[TEXT TO READ]:
******************************
Predict This: CME turns perps into a turf war

Predict This

CME Challenges Kalshi’s Perps Approval

The Signal

CME Group will sue the CFTC over the agency’s approval of U.S.-regulated crypto perpetual futures for Kalshi, turning Kalshi’s perps launch into a direct exchange-industry fight. CEO Terrence Duffy said on CNBC that CME has spent eight months preparing the case with its board and will file litigation against the regulator, according to CNBC and Yahoo Finance.

CME’s argument is that perps are swaps, not futures, and that the CFTC approved the wrong product type for the wrong venue. The challenge targets the legal route Kalshi used after the CFTC cleared its Bitcoin perpetual futures contract in late May, the first time the product class was permitted on a U.S.-regulated exchange.

Kalshi now has institutional distribution momentum and legal overhang at the same time. Yesterday’s Trading Technologies integration pushed Kalshi deeper into derivatives workflows; today’s CME lawsuit threatens to slow the exact product category that made Kalshi look less like a niche event-contract venue and more like a futures-exchange challenger.

The Mechanism

  • CME is defending the futures franchise before perps normalize on rival rails. Perpetuals keep positions open without contract rolls, which can create stickier open interest and recurring fee pools for whichever venue becomes the default U.S. market.
  • Kalshi’s regulatory edge is now the litigation target. The exchange has used CFTC-regulated status to separate itself from offshore prediction markets and crypto-native venues; CME is challenging whether that same status can support no-expiration crypto derivatives.
  • The lawsuit hits Coinbase and Kraken-adjacent activity by extension. Duffy framed the challenge around the CFTC’s broader approval path for domestic perps, not only Kalshi’s BTCPERP contract. Coinbase’s newly approved perpetual-style products and Kraken’s Bitnomial route sit inside the same regulatory window.
  • Benchmark control is part of CME’s commercial leverage. Duffy said CME has exclusive licenses with major benchmark providers and argued that, if perps are swaps, related products should route through the swap framework rather than futures-exchange listings.
******************************
[INFORMATION SUPPLIED]:

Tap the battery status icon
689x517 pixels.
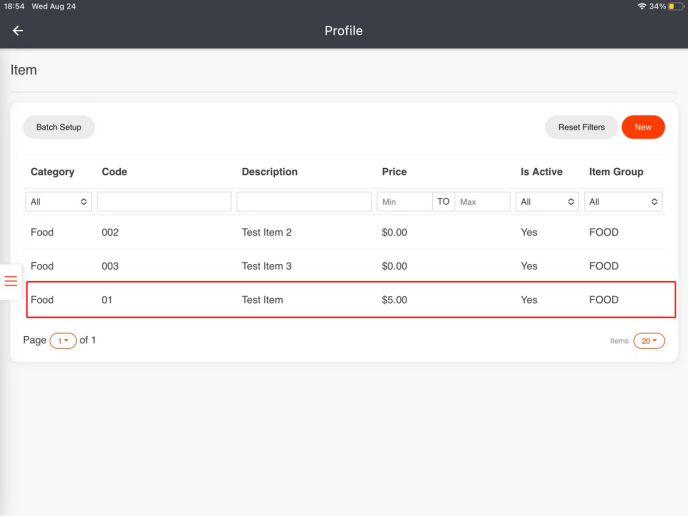coord(677,6)
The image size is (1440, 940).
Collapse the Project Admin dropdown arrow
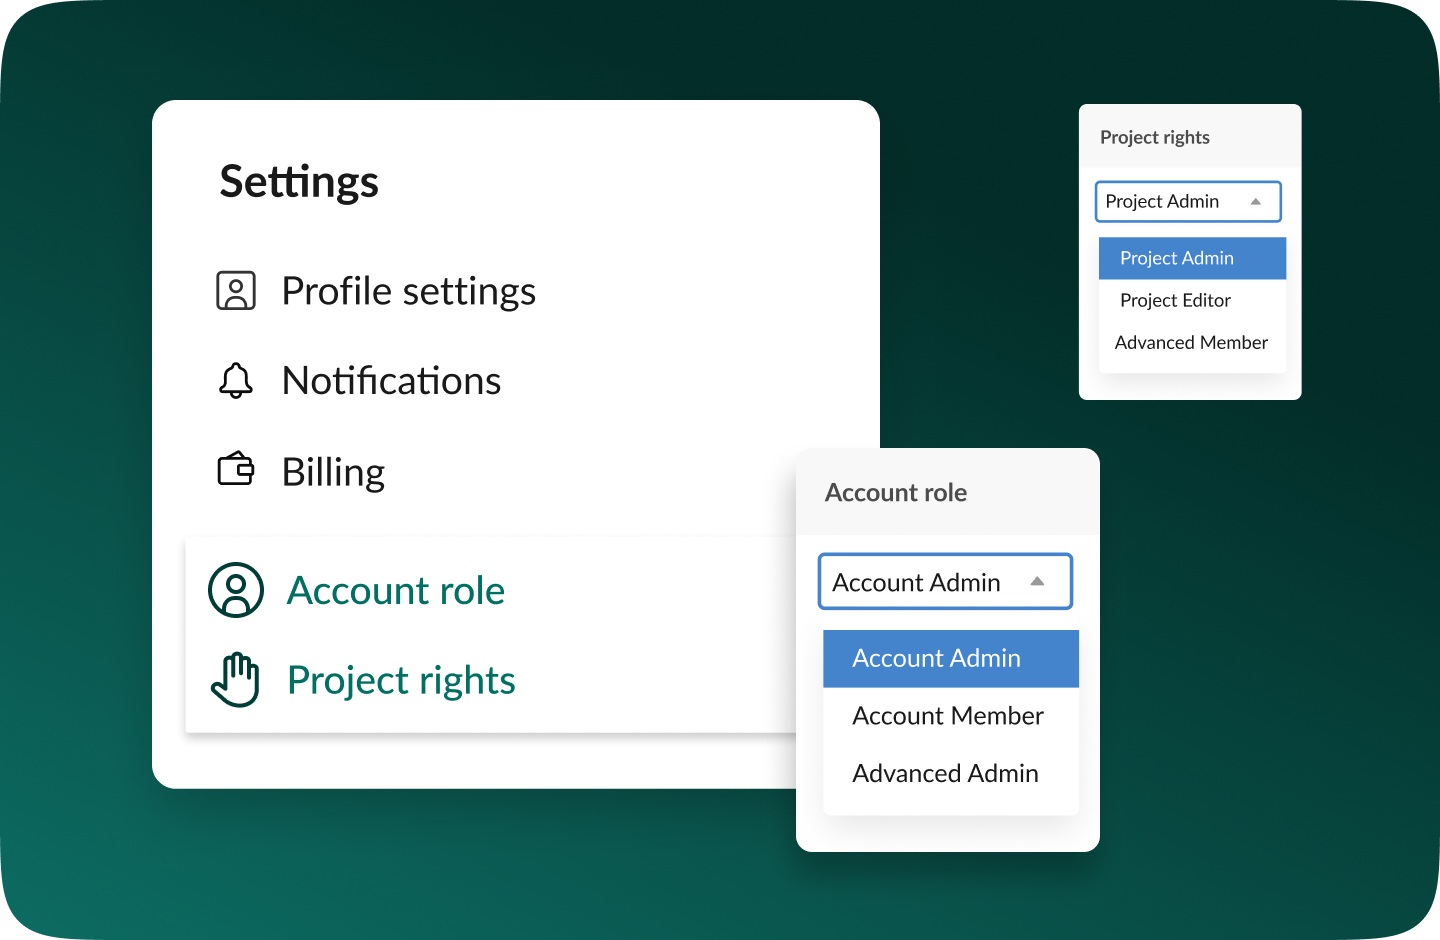(1255, 202)
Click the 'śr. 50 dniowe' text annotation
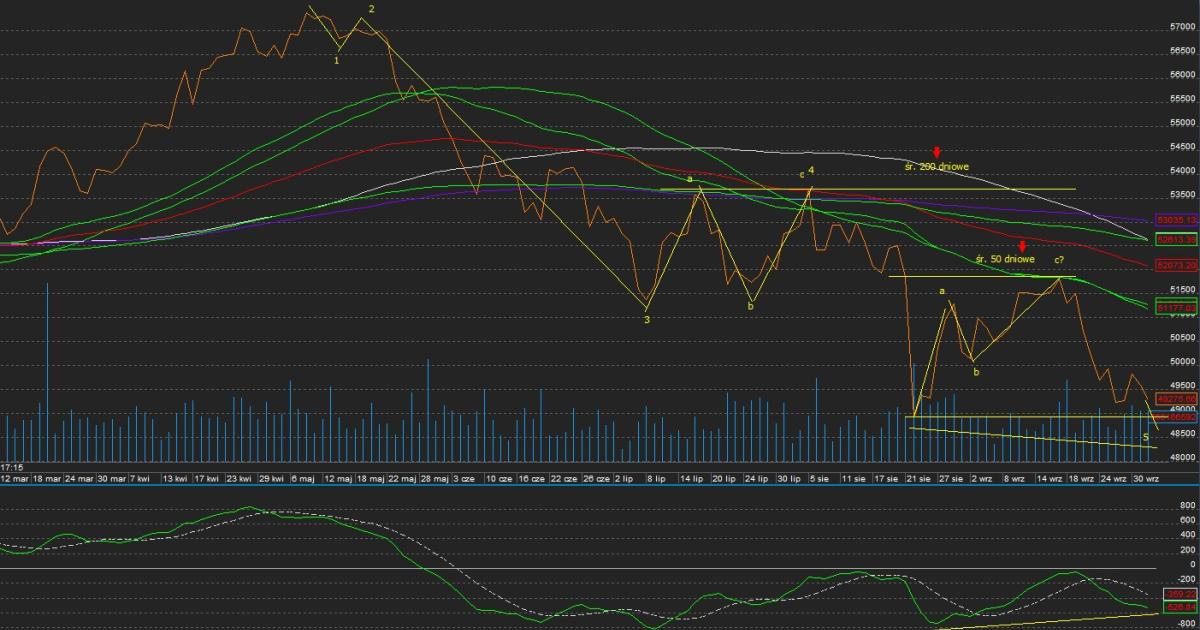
******************************
[WRITTEN INSTRUCTION 1]:
In the article on CME's challenge to Kalshi's perps approval, list the opening sentence of each bullet point under "The Mechanism."
[WRITTEN INSTRUCTION 2]:
Write the next part of the article on CME's challenge to Kalshi's perps approval, starting after its final sentence.

[TASK ANSWER 1]:
- CME is defending the futures franchise before perps normalize on rival rails.
- Kalshi's regulatory edge is now the litigation target.
- The lawsuit hits Coinbase and Kraken-adjacent activity by extension.
- Benchmark control is part of CME's commercial leverage.

[TASK ANSWER 2]:
  • The CFTC’s process becomes a venue-selection issue. If a court says the agency moved too quickly or used the wrong classification, platforms that rushed to list before the no-action window closes may face relisting, redesign, or temporary suspension risk.
  • Trading Technologies’ Kalshi connection gets more strategically useful, not less. If Kalshi survives the challenge, TT gives it institutional execution reach just as U.S.-regulated perps become scarcer and more defensible.

The Landscape

Market Position: Kalshi has been trying to move from event-contract specialist into broader regulated derivatives, with Bitcoin perpetual futures as the proof point and TT connectivity scheduled for Q3 2026. Polymarket still owns crypto-native prediction-market mindshare offshore, but Kalshi is assembling the pieces U.S. institutions recognize: CFTC oversight, derivatives-style contracts, and execution infrastructure. Coinbase and Kraken are attacking the same onshore perps opportunity from the crypto-exchange side, while Hyperliquid’s $10 billion in open interest shows how much activity still sits outside the regulated U.S. perimeter.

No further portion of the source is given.